What’s certain is that the Pornstar Martini was an immediate sensation when Ankrah put it on London’s trendy LAB menu in 2002, and that it experienced a revival after ample coverage in the Sun and Telegraph circa 2018. Yet the drink has never been as popular in the U.S., and not nearly as ubiquitous as the Piña Colada, Margarita, Daiquiri or even the Long Island Iced Tea, the last listed as the most popular cocktail in 13 states on Pour Moi’s survey.  According to Nielsen data, the five most popular cocktails nationwide are the Margarita, Martini, Old-Fashioned, Mimosa and Moscow Mule. Yet, when I reached out to Nielsen, they had no insight on the popularity of the Pornstar Martini in America, which isn’t surprising; it’s never had a true foothold on cocktail menus stateside.

Global fame, however, is another story. According to Pour Moi, the Pornstar Martini is the most searched cocktail in the U.K., which makes sense. But it’s also the most searched in India, Mongolia, Pakistan, Afghanistan and much of the African continent. (It’s worth noting that Ankrah first conceived of the drink while working in Cape Town, South Africa, where it may have found an audience in the last two decades.) Even at Punch, the Pornstar Martini is the most clicked recipe year after year.

And if, from the get-go, you assumed the reason behind this curious phenomenon was fairly self-evident, well... you would be correct.

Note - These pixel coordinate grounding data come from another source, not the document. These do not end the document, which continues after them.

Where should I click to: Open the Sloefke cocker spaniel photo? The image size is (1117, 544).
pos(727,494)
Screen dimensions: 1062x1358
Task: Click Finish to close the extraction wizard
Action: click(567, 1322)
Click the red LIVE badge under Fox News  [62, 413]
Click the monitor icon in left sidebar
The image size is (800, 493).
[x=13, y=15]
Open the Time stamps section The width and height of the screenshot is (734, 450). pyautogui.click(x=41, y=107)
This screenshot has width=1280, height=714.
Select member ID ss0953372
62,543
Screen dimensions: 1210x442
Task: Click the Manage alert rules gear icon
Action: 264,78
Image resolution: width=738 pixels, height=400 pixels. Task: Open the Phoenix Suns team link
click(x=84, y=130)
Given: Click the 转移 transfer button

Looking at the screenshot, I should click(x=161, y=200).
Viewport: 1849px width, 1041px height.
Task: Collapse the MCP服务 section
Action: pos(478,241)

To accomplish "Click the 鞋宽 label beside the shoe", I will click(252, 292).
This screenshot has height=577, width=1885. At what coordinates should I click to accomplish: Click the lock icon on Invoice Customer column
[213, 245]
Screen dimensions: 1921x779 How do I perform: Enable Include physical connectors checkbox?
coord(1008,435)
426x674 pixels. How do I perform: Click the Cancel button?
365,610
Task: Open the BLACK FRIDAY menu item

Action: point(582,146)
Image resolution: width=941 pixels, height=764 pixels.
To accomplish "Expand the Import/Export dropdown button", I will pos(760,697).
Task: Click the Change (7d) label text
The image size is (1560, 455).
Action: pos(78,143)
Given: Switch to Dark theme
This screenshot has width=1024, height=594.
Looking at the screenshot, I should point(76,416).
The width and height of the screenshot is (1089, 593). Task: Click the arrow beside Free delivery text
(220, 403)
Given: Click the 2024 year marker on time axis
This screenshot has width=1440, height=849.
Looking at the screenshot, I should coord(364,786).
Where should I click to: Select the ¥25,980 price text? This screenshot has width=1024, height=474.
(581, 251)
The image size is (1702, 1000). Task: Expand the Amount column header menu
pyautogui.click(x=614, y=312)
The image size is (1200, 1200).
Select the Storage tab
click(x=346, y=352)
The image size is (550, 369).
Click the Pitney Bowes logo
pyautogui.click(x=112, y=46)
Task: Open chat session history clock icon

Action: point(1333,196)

One Brooklyn-based tech expert, who wished to remain anonymous, suggested that if you type “pornstar” into Google, the only autocomplete that pops up is “Martini.” This is a result of SafeSearch, an option many users have turned on by default, which blocks X-rated autocompletes. Even if you type “porn” into Google, your autocomplete choices are limited to the Pornstar Martini and Pornpawee Chochuwong, a Thai badminton player. Of course, it tracks that the cocktail has dominated search trends over the past decade. As the anonymous tech expert speculated, the result is simple: “There’s just a couple million horny dudes seeing ‘Pornstar Martini’ and wanting to know what she looks like.”